Jeder Wähler und jede Wählerin verfügt über zwei Stimmen: eine Erst- und eine Zweitstimme. Mit der Erststimme wird der oder die Abgeordnete des eigenen Wahlkreises gewählt. Es gibt 299 Wahlkreise, das heisst, dass durch Erststimmen 299 Sitze besetzt werden. Die restlichen Sitze werden durch die Zweitstimmen vergeben. Mit der Zweitstimme wählt man die Landesliste einer Partei – also keinen einzelnen Kandidaten. Auf dieser Liste stehen in einer festen Reihenfolge Kandidaten, die für die jeweilige Partei in den Bundestag einziehen sollen. Diese Reihenfolge legen die Parteien fest. Eine Partei braucht mindestens fünf Prozent der Stimmen, um in den Bundestag zu kommen.
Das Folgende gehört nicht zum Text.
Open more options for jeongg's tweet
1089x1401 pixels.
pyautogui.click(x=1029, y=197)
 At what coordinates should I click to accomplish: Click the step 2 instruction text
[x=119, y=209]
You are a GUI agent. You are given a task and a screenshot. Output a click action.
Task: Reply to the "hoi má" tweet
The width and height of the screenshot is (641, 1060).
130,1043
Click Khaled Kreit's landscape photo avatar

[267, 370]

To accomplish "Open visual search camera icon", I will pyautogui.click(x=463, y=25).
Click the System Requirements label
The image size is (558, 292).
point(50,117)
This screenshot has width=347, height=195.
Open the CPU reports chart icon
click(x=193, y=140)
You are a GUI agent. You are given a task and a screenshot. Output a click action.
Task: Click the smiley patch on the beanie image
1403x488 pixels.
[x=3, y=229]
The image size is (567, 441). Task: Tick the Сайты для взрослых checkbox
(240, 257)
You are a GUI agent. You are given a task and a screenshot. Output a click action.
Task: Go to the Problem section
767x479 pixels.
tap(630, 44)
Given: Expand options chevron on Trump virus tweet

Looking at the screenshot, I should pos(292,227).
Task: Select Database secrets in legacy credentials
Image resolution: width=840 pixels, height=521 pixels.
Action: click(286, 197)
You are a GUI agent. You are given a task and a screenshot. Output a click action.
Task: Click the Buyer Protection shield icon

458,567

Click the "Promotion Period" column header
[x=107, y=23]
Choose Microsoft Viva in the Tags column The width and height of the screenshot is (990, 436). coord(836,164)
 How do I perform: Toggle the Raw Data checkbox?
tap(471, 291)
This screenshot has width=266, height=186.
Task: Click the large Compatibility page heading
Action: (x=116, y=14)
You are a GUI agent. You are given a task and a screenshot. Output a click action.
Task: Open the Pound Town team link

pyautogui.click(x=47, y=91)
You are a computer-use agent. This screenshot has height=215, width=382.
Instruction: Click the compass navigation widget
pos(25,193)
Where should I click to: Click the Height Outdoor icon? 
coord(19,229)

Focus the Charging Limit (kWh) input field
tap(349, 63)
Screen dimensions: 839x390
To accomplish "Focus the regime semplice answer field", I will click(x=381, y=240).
Warum ist der Bundestag nicht immer gleich gross?

Grundsätzlich zählt der Bundestag mindestens 598 Sitze, zurzeit sitzen aber 709 Abgeordnete im Parlament. Die Zahl kann sich durch Überhang- und durch Ausgleichsmandate erhöhen. Überhangmandate entstehen dann, wenn eine Partei in einem Land mehr Direktmandate erlangt, als ihr gemäss Zweitstimmenergebnis zustünden. Aufgrund des 2013 geänderten Wahlrechts werden Überhangmandate aber künftig durch weitere Mandate ausgeglichen, um in der Sitzverteilung das Kräfteverhältnis bei den Zweitstimmen möglichst genau abbilden zu können.

Welche sind die wichtigsten Parteien?

  • CDU (Christlich Demokratische Union): Christlich-sozial, liberal-konservativ – der Dampfer, der Deutschland bisher auf Kurs hielt.

  • CSU (Christlich-Soziale Union in Bayern): Konservativer als die CDU. Bildet mit der CDU eine Fraktionsgemeinschaft, zusammen werden sie «Union» genannt.

  • SPD (Sozialdemokratische Partei Deutschlands): Die älteste Partei Deutschlands, während des Nationalsozialismus verboten.

  • Die Linke: Peilt die Überwindung des Kapitalismus und einen demokratischen Sozialismus an. Links-populistisch.

  • Bündnis 90/Die Grünen: Zusammenschluss verschiedener Bewegungen. Schwerpunkt Umweltschutz, aber auch Multikulti.

  • FDP (Freie Demokratische Partei): Für mehr Freiheiten und Verantwortung des Einzelnen.

  • AfD (Alternative für Deutschland): 2013 als Frustpartei gegen den Euro-Rettungsschirm gegründet. Teilweise rechtsradikale Tendenzen.

Welches sind die grossen Wahlkampfthemen?

Klimaschutz, Corona, Digitalisierung, Wirtschaftslage, Migration, Bildung, Wohnen, Renten, höhere Löhne. Auch der Einsatz in Afghanistan sowie die Flutkatastrophe sind Themen. Dafür kommt Europa im Wahlkampf fast nicht vor.

Welche Auswirkungen haben die deutschen Wahlen auf die Schweiz?

Keiner der drei Kanzler-Kandidaten hat einen engen Bezug oder gar ausgesprochene Sympathien zur Schweiz. Zu erwarten ist deshalb, dass der Druck über Brüssel weiter ansteigt, egal wer gewählt wird.

Wie viele wahlberechtigte Deutsche leben in der Schweiz?

In der Schweiz leben über 300’000 Personen mit deutschem Pass, Kinder mitgerechnet. Die genaue Anzahl Wahlberechtigter ist nicht bekannt.

Wann kennen wir die Resultate?

Die Wahlurnen schliessen am 26. September um 18 Uhr. Dann werden auch die ersten von Meinungsforschungsinstituten erstellten – und meist ziemlich träfen – Prognosen veröffentlicht. Erste Hochrechnungen werden wie vor vier Jahren schon um etwa 18.15 Uhr erwartet. Das vorläufige amtliche Endergebnis dürfte wenige Stunden nach Mitternacht veröffentlicht werden.